Written instruction → Convert the lines below into a JSON list of strings, one string per line, omitting blank lines.

%%

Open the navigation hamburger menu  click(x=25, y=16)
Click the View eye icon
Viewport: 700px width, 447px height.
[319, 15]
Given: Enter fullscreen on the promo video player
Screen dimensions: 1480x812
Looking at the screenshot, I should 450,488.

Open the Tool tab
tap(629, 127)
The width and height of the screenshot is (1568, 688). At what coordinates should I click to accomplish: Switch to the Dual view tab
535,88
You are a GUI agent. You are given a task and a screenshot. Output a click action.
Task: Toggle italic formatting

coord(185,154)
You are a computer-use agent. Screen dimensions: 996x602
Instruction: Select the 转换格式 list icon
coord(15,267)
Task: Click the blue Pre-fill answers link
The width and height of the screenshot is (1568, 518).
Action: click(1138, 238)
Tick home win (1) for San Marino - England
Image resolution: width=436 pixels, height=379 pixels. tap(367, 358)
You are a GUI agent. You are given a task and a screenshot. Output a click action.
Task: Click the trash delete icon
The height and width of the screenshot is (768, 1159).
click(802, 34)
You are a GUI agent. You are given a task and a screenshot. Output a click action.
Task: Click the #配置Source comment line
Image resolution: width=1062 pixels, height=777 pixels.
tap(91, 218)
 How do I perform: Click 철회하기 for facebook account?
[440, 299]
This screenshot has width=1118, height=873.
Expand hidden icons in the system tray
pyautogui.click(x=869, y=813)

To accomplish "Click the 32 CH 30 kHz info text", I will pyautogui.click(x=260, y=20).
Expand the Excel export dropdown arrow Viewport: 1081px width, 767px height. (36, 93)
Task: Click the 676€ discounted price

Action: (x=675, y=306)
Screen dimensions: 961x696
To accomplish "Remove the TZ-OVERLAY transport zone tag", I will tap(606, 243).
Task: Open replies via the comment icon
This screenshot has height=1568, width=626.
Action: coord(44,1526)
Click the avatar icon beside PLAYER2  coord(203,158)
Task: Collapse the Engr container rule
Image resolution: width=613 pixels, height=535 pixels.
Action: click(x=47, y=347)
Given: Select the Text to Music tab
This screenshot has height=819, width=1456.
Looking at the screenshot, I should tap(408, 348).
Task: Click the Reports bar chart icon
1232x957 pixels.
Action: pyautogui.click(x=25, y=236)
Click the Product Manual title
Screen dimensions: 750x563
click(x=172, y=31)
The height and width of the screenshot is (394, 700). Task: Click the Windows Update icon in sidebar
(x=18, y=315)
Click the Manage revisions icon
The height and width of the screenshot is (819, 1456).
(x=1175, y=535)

%%

Expected answer →
[
  "Open the navigation hamburger menu  click(x=25, y=16)",
  "Click the View eye icon",
  "Viewport: 700px width, 447px height.",
  "[319, 15]",
  "Given: Enter fullscreen on the promo video player",
  "Screen dimensions: 1480x812",
  "Looking at the screenshot, I should 450,488.",
  "Open the Tool tab",
  "tap(629, 127)",
  "The width and height of the screenshot is (1568, 688). At what coordinates should I click to accomplish: Switch to the Dual view tab",
  "535,88",
  "You are a GUI agent. You are given a task and a screenshot. Output a click action.",
  "Task: Toggle italic formatting",
  "coord(185,154)",
  "You are a computer-use agent. Screen dimensions: 996x602",
  "Instruction: Select the 转换格式 list icon",
  "coord(15,267)",
  "Task: Click the blue Pre-fill answers link",
  "The width and height of the screenshot is (1568, 518).",
  "Action: click(1138, 238)",
  "Tick home win (1) for San Marino - England",
  "Image resolution: width=436 pixels, height=379 pixels. tap(367, 358)",
  "You are a GUI agent. You are given a task and a screenshot. Output a click action.",
  "Task: Click the trash delete icon",
  "The height and width of the screenshot is (768, 1159).",
  "click(802, 34)",
  "You are a GUI agent. You are given a task and a screenshot. Output a click action.",
  "Task: Click the #配置Source comment line",
  "Image resolution: width=1062 pixels, height=777 pixels.",
  "tap(91, 218)",
  " How do I perform: Click 철회하기 for facebook account?",
  "[440, 299]",
  "This screenshot has width=1118, height=873.",
  "Expand hidden icons in the system tray",
  "pyautogui.click(x=869, y=813)",
  "To accomplish \"Click the 32 CH 30 kHz info text\", I will pyautogui.click(x=260, y=20).",
  "Expand the Excel export dropdown arrow Viewport: 1081px width, 767px height. (36, 93)",
  "Task: Click the 676€ discounted price",
  "Action: (x=675, y=306)",
  "Screen dimensions: 961x696",
  "To accomplish \"Remove the TZ-OVERLAY transport zone tag\", I will tap(606, 243).",
  "Task: Open replies via the comment icon",
  "This screenshot has height=1568, width=626.",
  "Action: coord(44,1526)",
  "Click the avatar icon beside PLAYER2  coord(203,158)",
  "Task: Collapse the Engr container rule",
  "Image resolution: width=613 pixels, height=535 pixels.",
  "Action: click(x=47, y=347)",
  "Given: Select the Text to Music tab",
  "This screenshot has height=819, width=1456.",
  "Looking at the screenshot, I should tap(408, 348).",
  "Task: Click the Reports bar chart icon",
  "1232x957 pixels.",
  "Action: pyautogui.click(x=25, y=236)",
  "Click the Product Manual title",
  "Screen dimensions: 750x563",
  "click(x=172, y=31)",
  "The height and width of the screenshot is (394, 700). Task: Click the Windows Update icon in sidebar",
  "(x=18, y=315)",
  "Click the Manage revisions icon",
  "The height and width of the screenshot is (819, 1456).",
  "(x=1175, y=535)"
]